What to do = Using the listing that follows, report how many lines include the word "panel", and add no other words.

Given records =
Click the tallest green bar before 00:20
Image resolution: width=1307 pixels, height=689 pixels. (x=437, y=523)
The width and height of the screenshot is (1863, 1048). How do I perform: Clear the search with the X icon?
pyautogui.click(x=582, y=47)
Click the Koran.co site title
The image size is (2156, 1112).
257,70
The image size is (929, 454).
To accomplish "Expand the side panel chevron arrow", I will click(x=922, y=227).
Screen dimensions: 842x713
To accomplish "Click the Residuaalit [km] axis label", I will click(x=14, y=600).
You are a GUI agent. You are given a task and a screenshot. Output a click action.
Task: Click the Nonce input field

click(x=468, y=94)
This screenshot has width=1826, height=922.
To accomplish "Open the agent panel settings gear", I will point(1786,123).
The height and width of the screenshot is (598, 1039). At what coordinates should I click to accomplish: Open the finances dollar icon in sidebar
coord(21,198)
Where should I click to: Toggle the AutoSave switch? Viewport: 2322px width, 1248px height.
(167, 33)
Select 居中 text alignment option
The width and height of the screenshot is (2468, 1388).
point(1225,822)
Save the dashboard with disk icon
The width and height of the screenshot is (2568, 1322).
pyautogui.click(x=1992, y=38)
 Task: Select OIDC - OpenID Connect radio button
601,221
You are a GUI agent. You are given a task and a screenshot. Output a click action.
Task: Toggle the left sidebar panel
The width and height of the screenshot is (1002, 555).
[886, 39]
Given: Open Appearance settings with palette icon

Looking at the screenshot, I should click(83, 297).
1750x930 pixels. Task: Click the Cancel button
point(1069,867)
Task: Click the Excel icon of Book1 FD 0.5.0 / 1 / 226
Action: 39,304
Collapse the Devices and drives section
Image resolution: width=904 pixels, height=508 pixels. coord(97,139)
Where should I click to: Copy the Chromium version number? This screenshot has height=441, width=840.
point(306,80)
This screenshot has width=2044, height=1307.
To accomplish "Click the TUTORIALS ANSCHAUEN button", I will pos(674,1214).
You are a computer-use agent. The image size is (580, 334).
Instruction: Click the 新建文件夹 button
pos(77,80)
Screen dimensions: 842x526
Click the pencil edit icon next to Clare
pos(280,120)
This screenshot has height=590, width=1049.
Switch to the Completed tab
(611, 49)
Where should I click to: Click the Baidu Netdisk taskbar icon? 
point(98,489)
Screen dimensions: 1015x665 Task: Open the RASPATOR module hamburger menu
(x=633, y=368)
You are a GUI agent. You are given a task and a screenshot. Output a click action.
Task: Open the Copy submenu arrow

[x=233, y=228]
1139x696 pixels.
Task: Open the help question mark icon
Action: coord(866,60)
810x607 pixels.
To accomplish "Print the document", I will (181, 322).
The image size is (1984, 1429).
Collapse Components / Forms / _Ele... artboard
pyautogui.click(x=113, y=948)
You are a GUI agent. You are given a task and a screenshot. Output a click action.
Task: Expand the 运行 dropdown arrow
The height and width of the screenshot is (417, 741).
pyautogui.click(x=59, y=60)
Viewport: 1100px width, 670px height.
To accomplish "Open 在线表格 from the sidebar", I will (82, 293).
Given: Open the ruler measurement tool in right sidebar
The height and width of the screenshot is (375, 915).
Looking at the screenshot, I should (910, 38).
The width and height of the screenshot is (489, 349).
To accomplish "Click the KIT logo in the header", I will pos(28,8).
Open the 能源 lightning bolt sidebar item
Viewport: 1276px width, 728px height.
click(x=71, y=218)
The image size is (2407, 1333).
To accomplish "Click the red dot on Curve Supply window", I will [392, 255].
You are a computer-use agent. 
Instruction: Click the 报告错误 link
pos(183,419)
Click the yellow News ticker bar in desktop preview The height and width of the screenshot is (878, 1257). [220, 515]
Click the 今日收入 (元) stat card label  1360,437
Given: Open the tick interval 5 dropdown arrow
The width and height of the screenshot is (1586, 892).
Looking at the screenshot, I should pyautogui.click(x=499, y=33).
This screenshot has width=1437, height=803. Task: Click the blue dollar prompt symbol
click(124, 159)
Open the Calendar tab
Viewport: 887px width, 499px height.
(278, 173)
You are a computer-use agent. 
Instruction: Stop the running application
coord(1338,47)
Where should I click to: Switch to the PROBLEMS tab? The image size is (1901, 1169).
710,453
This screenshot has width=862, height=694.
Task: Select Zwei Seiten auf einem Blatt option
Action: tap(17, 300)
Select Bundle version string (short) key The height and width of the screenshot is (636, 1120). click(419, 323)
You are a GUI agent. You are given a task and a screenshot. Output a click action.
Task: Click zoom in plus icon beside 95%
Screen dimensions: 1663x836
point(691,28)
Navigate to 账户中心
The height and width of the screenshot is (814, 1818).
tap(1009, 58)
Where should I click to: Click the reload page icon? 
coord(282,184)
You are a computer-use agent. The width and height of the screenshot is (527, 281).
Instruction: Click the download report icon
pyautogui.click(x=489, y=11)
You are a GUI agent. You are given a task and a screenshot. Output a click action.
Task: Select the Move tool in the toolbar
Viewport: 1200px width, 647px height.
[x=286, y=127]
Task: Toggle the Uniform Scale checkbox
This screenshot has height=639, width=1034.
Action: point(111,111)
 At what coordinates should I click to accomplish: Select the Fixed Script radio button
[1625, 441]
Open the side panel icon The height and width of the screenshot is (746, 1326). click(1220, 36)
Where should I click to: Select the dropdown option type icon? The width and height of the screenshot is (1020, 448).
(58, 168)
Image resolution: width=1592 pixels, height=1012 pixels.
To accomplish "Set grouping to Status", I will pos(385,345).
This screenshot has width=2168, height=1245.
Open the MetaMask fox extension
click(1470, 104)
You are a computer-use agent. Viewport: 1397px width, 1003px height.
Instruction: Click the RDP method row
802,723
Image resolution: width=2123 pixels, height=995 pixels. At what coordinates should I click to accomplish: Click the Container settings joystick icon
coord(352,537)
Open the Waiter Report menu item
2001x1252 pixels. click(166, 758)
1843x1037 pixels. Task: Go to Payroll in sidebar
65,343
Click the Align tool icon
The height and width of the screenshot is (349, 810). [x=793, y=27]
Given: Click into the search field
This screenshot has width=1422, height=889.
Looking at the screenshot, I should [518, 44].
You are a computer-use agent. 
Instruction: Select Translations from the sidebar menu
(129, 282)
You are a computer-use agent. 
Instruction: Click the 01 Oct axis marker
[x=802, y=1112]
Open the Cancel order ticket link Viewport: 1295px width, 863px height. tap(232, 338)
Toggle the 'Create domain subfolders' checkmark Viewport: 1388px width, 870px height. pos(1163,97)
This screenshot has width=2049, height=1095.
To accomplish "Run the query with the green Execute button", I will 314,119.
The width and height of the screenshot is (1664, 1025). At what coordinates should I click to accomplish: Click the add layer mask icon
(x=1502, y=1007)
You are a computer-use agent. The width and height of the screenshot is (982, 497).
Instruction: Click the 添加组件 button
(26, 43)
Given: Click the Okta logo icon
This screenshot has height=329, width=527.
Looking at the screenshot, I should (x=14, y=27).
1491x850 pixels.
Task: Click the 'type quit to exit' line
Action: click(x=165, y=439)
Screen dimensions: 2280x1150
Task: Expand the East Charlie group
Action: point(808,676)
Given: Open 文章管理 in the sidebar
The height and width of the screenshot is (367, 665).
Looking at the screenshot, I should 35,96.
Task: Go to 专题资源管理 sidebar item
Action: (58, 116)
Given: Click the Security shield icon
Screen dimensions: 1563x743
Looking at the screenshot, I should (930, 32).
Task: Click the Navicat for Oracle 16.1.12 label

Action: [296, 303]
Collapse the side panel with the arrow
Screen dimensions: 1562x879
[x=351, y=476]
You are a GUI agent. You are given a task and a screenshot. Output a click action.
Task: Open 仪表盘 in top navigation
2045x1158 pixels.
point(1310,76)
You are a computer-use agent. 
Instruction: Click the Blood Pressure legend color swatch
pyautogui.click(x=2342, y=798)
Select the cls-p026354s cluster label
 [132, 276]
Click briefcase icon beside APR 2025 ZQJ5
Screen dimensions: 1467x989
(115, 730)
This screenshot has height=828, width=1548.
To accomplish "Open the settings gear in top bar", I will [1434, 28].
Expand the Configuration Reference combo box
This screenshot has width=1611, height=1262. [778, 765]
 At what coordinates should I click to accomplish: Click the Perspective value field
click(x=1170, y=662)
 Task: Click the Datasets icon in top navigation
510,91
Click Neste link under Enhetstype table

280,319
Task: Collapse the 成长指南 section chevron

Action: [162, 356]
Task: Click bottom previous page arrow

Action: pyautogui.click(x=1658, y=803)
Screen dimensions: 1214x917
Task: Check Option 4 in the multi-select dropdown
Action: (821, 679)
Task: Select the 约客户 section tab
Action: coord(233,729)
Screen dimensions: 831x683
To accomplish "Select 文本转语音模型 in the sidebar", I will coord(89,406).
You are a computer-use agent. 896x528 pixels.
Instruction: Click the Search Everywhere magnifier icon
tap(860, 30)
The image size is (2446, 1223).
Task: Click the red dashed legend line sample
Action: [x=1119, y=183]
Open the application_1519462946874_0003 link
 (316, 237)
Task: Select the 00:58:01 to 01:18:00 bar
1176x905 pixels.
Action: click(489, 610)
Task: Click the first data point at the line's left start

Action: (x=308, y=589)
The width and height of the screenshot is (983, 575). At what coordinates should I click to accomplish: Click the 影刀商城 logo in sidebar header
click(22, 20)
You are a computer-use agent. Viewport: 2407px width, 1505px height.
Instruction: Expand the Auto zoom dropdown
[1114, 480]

Exercise answer = 5